• BRIEF 1: In the passage on worship in Israel's history, why did Jeroboam make the golden calves? Answer in one to three sentences.

Fast Forward some 2500+ years, to the infant stages in Israel’s history, and again we see the centrality of worship (Exodus 32:1-6).  As Moses ascended Mt. Sinai to receive the Law of God, including regulations for worship, the people had given themselves over to the folly of will-worship.  Here, the principle offender is Aaron, who leads the people into this false system of man-made worship.  Aaron’s construction of the golden calf was bad enough, but he went a step further in declaring that this lifeless idol was the god who had delivered Israel from Egypt, “These are your gods, O Israel, who brought you up out of the land of Egypt.” Ex. 32:4  Not satisfied with the violation of the newly minted First, Second , and Third Commandments, Aaron next instituted an unsanctioned day and feast, accompanied by sacrifices, to this graven image.  As would be expected, this unapproved worship provoked the wrath of God.

Fast forward again, around 400-500 years later, to a time when the nation of Israel was fracturing into two kingdoms, the North – called Israel, with its capital in Samaria, and the South – called Judah, with its capital and original center of worship remaining in Jerusalem.  In the North, comprised of 10 Israelite tribes (excluding Judah and Benjamin), Jeroboam is made king and almost immediately constitutes unsanctioned, man-made worship (see 1 Kings 12:19-33).  Echoing the scene described above from Exodus, Jeroboam fashions golden calves to prevent the Northern Kingdom from turning, “back to the house of David” by rightfully sacrificing at the temple, as God had commanded.

“‘You have gone up to Jerusalem long enough.  Behold your gods, O Israel, who brought you up out of the land of Egypt.’  And he set one in Bethel, and the other he put in Dan.”  1 Kings 12:28

Jeroboam, following in the footsteps of Aaron, created a worship of his own to replace that which God had ordained.  “He also made temples on high places and appointed priests from among all the people, who were not of the Levites.  And Jeroboam appointed a feast on the fifteenth day of the eighth month like the feast that was in Judah, and he offered sacrifices on the altar.” 1 Kings 12:31-32

This scene of Jeroboam’s own folly of will-worship is perhaps best summarized by the statement, “that he had devised in his own heart.”  Jeroboam set the course for decades of idolatrous worship in Israel.  Collectively, their failure to repent and turn from Jeroboam’s folly eventually led to their exile and ultimately their destruction.  Their exile was the punishment of a failure to worship God as He had commanded.

• RECORDS PROVIDED:
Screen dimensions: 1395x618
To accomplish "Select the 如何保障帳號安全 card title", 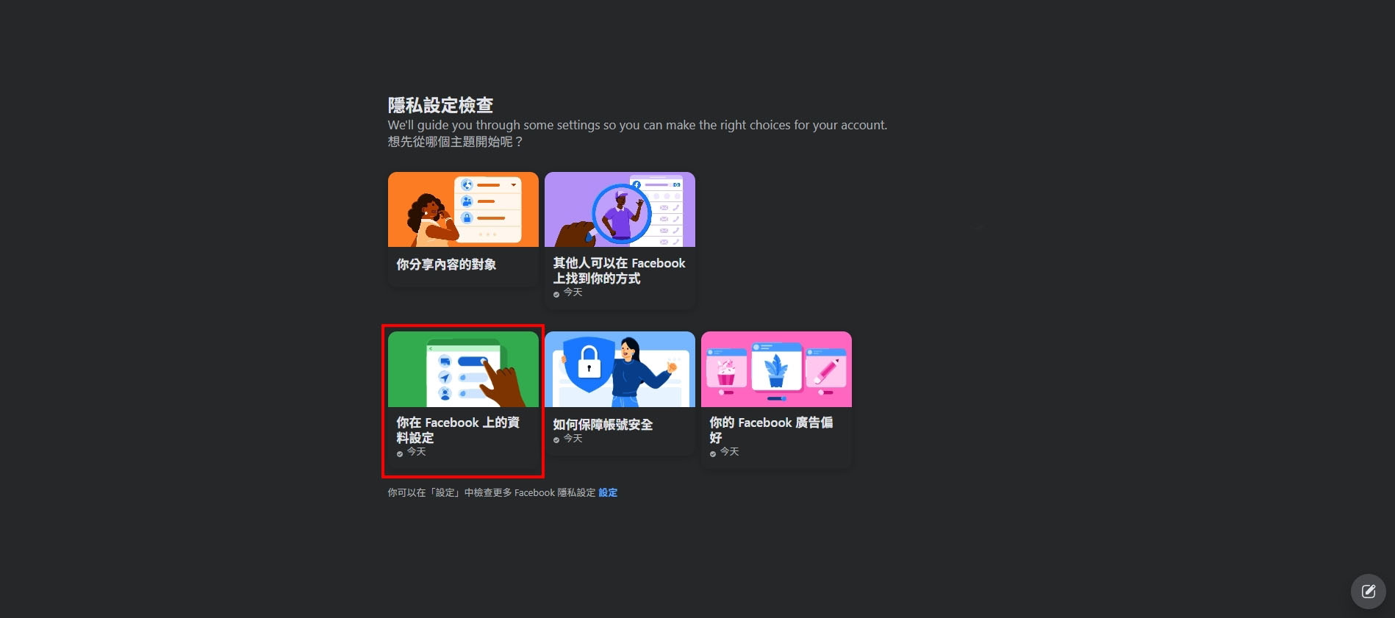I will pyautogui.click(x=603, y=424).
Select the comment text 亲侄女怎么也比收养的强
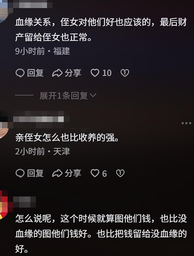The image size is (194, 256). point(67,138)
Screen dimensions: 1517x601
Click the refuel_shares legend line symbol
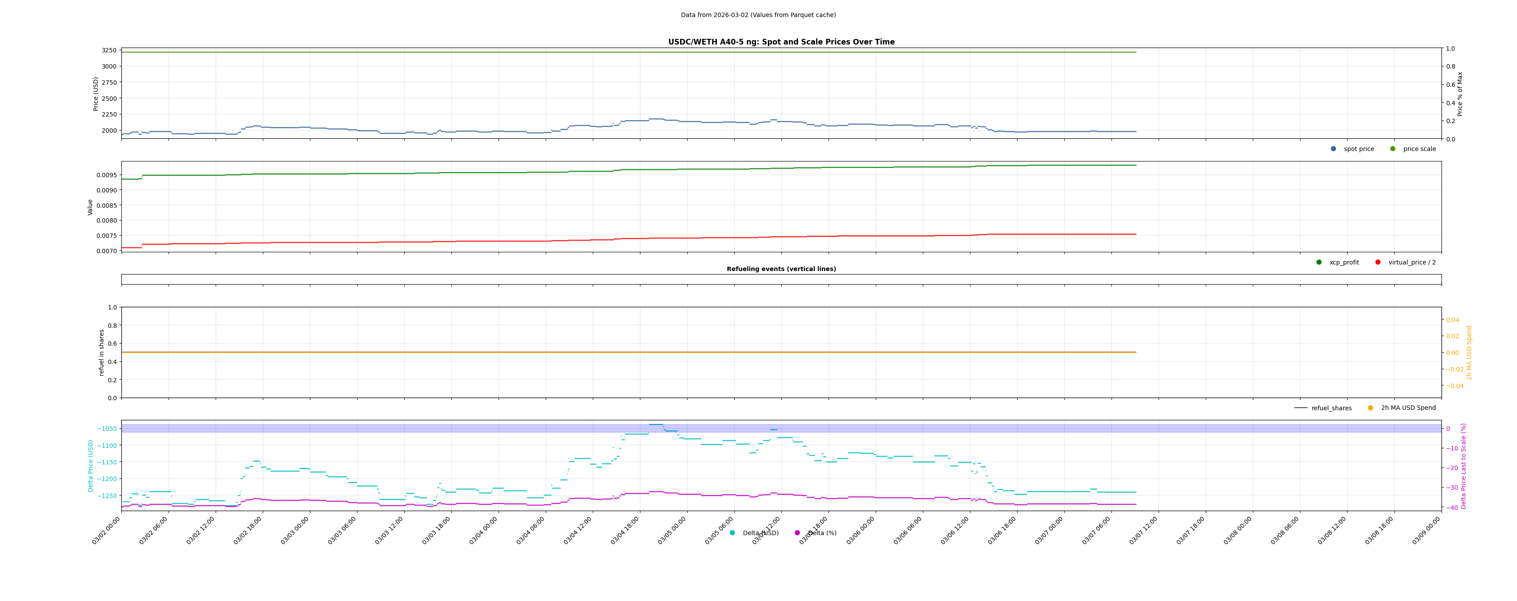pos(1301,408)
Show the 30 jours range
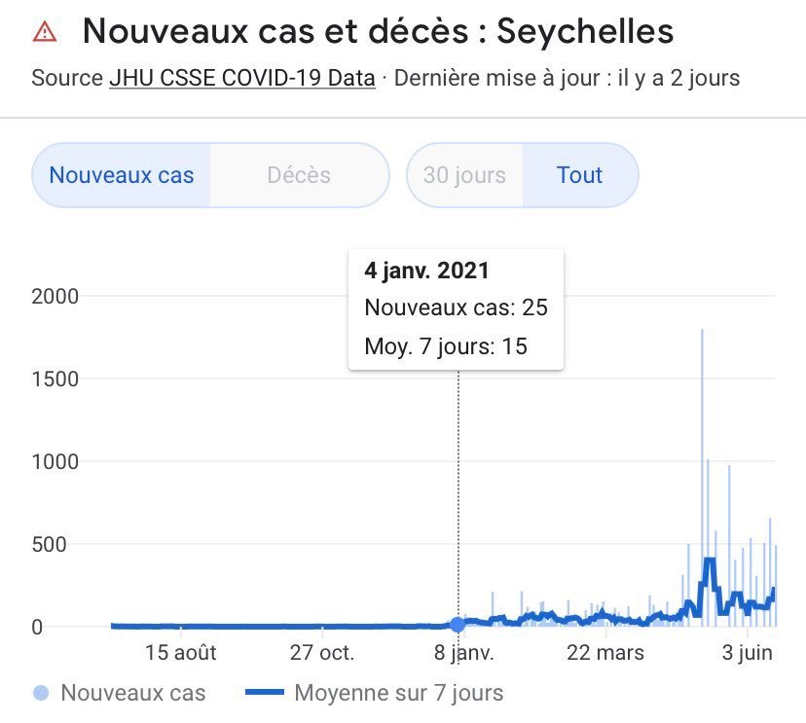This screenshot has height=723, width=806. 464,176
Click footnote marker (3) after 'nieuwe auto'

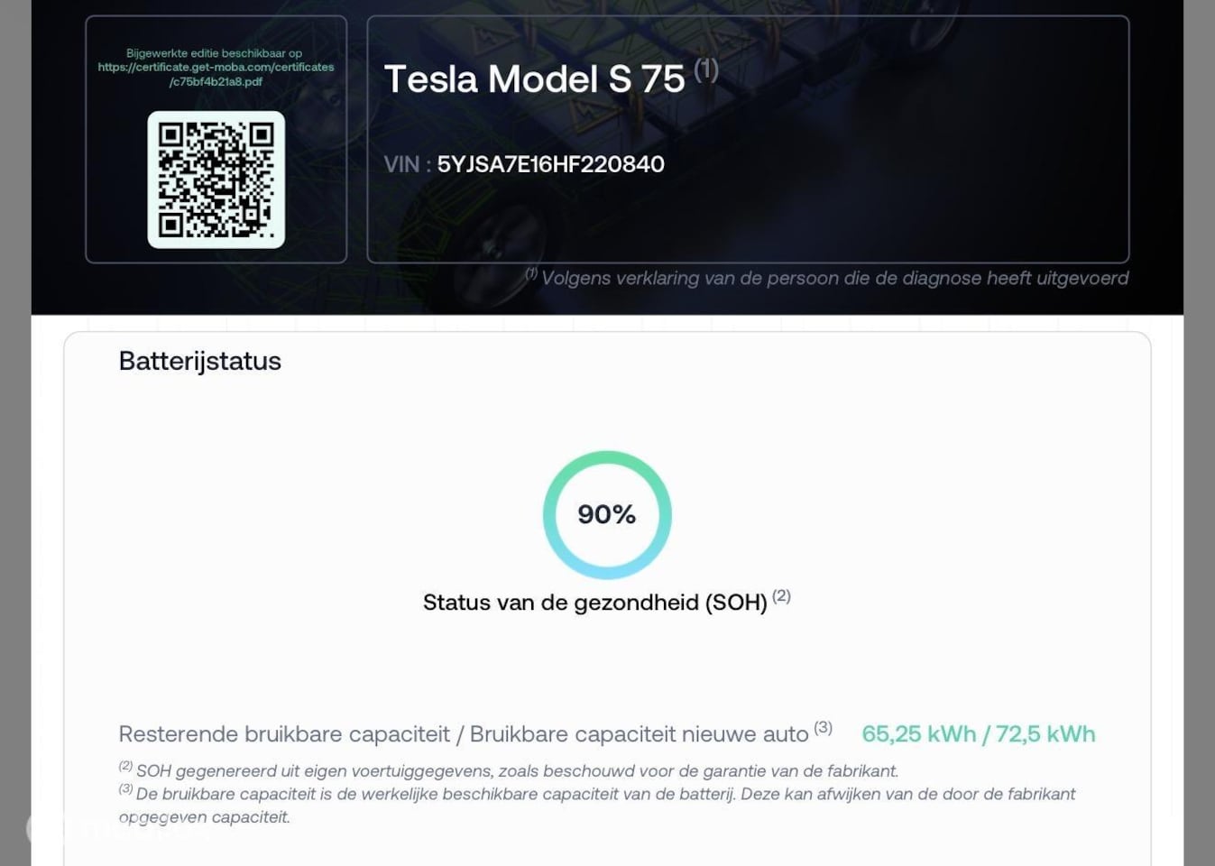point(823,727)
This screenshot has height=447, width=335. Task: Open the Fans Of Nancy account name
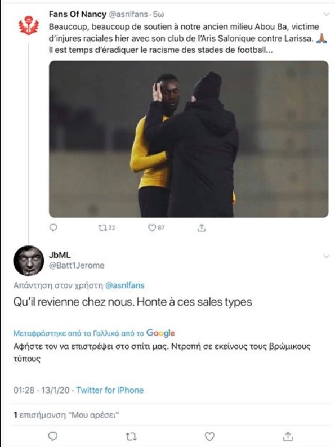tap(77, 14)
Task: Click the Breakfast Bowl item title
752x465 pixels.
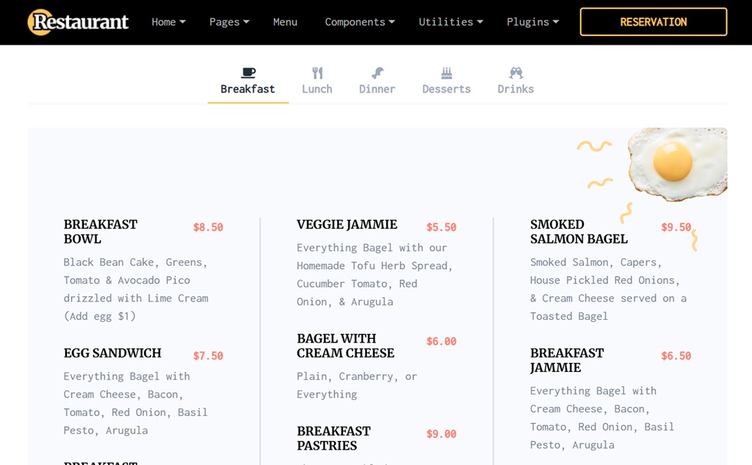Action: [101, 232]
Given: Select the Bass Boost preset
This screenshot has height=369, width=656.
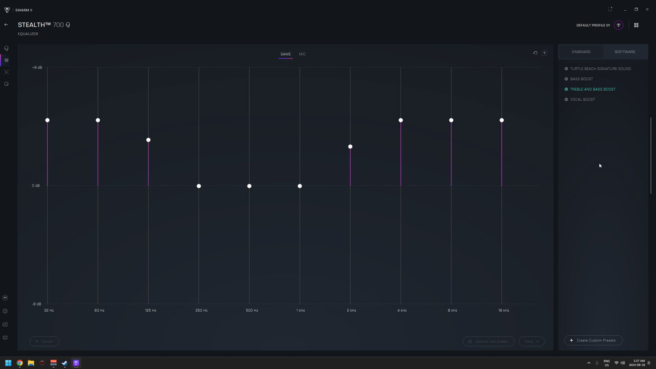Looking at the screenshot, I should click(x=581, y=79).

• BRIEF 2: Lay out the stretch of the entries from the line containing "Given: Select the Bass Boost preset" through the end of the entries as a JSON list of strings, one string per line. Skip blank lines and leave the pictures out.

• EXERCISE ANSWER 1: Jeroboam made the golden calves to keep the Northern Kingdom from turning "back to the house of David." That return would have come through the people rightfully sacrificing at the temple, as God had commanded.

• EXERCISE ANSWER 2:
[
  "Given: Select the Bass Boost preset",
  "This screenshot has height=369, width=656.",
  "Looking at the screenshot, I should click(x=581, y=79)."
]